* **EXCERPTED PASSAGE**:
# # # #
You are viewing a plain text version of this content. The canonical link for it is here.

Posted to user@spark.apache.org by Philip Ogren <ph...@oracle.com> on 2014/04/14 17:24:15 UTC

RDD.tail()

Has there been any thought to adding a tail() method to RDD?  It would 
be really handy to skip over the first item in an RDD when it contains 
header information.  Even better would be a drop(int) function that 
would allow you to skip over several lines of header information.  Our 
attempts to do something equivalent with a filter() call seem a bit 
contorted.  Any thoughts?

Thanks,
Philip

Re: RDD.tail()

Posted by Matei Zaharia <ma...@gmail.com>.

You can use mapPartitionsWithIndex and look at the partition index (0 will be the first partition) to decide whether to skip the first line.

Matei

On Apr 14, 2014, at 8:50 AM, Ethan Jewett <es...@gmail.com> wrote:

> We have similar needs but IIRC, I came to the conclusion that this would only work on ordered RDDs, and then you would still have to figure out which partition is the first one. I ended up deciding it would be best to just drop the header lines from a Scala iterator before creating an RDD based on it. Not sure if this was the "right" thing to do, but would that work for you?
> 
> Regards,
> Ethan
> 
> 
> On Mon, Apr 14, 2014 at 10:24 AM, Philip Ogren <ph...@oracle.com> wrote:
> Has there been any thought to adding a tail() method to RDD?  It would be really handy to skip over the first item in an RDD when it contains header information.  Even better would be a drop(int) function that would allow you to skip over several lines of header information.  Our attempts to do something equivalent with a filter() call seem a bit contorted.  Any thoughts?
> 
> Thanks,
> Philip
>

Re: RDD.tail()

Posted by Ethan Jewett <es...@gmail.com>.
# # # #
* **WRITTEN INSTRUCTION 1**:
Answer from the RDD.tail() thread:
(a) What function does the original post call even better than tail()?
(b) Which method does Matei Zaharia recommend?
(c) What did Ethan Jewett decide to do with the header lines?
* **WRITTEN INSTRUCTION 2**:
Write out everything in the RDD.tail() thread from "Posted by Matei" down to "the first line.".

* **RECORD EXTRACTS**:
# # # #
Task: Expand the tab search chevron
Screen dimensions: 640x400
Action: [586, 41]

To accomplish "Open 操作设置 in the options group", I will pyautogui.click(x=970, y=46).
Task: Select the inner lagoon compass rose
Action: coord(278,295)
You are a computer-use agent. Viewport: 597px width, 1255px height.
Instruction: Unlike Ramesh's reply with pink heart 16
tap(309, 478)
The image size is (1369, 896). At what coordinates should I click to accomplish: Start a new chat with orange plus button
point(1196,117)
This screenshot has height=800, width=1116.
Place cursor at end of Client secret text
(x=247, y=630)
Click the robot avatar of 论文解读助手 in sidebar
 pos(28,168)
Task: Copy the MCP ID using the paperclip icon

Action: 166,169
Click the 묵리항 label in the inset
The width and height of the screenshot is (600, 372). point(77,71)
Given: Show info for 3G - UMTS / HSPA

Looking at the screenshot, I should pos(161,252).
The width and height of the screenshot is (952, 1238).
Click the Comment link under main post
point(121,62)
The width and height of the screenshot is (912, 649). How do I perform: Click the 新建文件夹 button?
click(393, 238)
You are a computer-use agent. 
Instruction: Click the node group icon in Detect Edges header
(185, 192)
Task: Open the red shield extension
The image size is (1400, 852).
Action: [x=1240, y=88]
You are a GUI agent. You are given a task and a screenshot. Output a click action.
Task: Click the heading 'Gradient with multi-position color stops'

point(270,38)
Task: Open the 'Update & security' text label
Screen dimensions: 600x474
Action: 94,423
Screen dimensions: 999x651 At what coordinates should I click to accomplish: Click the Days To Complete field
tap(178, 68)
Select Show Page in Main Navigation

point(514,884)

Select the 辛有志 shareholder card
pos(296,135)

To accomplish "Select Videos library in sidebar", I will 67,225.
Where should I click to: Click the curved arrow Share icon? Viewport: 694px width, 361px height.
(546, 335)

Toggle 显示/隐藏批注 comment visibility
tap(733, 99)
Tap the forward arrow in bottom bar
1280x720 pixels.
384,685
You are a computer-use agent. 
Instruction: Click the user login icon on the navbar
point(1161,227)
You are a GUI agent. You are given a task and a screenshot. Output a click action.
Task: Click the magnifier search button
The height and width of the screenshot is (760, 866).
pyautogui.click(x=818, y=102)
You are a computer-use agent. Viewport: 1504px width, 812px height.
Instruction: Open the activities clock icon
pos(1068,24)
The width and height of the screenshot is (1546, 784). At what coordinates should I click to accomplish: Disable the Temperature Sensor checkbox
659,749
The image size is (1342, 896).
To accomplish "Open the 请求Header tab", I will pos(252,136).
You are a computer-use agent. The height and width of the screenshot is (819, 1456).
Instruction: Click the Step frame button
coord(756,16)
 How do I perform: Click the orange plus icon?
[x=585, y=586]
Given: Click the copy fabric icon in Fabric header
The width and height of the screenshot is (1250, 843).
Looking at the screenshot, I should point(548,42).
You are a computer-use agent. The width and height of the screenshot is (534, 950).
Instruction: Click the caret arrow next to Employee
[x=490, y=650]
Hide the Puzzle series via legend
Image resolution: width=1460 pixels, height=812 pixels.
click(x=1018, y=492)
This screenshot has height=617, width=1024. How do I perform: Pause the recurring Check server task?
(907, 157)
# # # #
* **TASK RESPONSE 1**:
(a) A drop(int) function that would skip over several lines of header information.
(b) mapPartitionsWithIndex, checking the partition index (0 is the first partition) to decide whether to skip the first line.
(c) He dropped the header lines from a Scala iterator before creating an RDD based on it.

* **TASK RESPONSE 2**:
Posted by Matei Zaharia <ma...@gmail.com>.

You can use mapPartitionsWithIndex and look at the partition index (0 will be the first partition) to decide whether to skip the first line.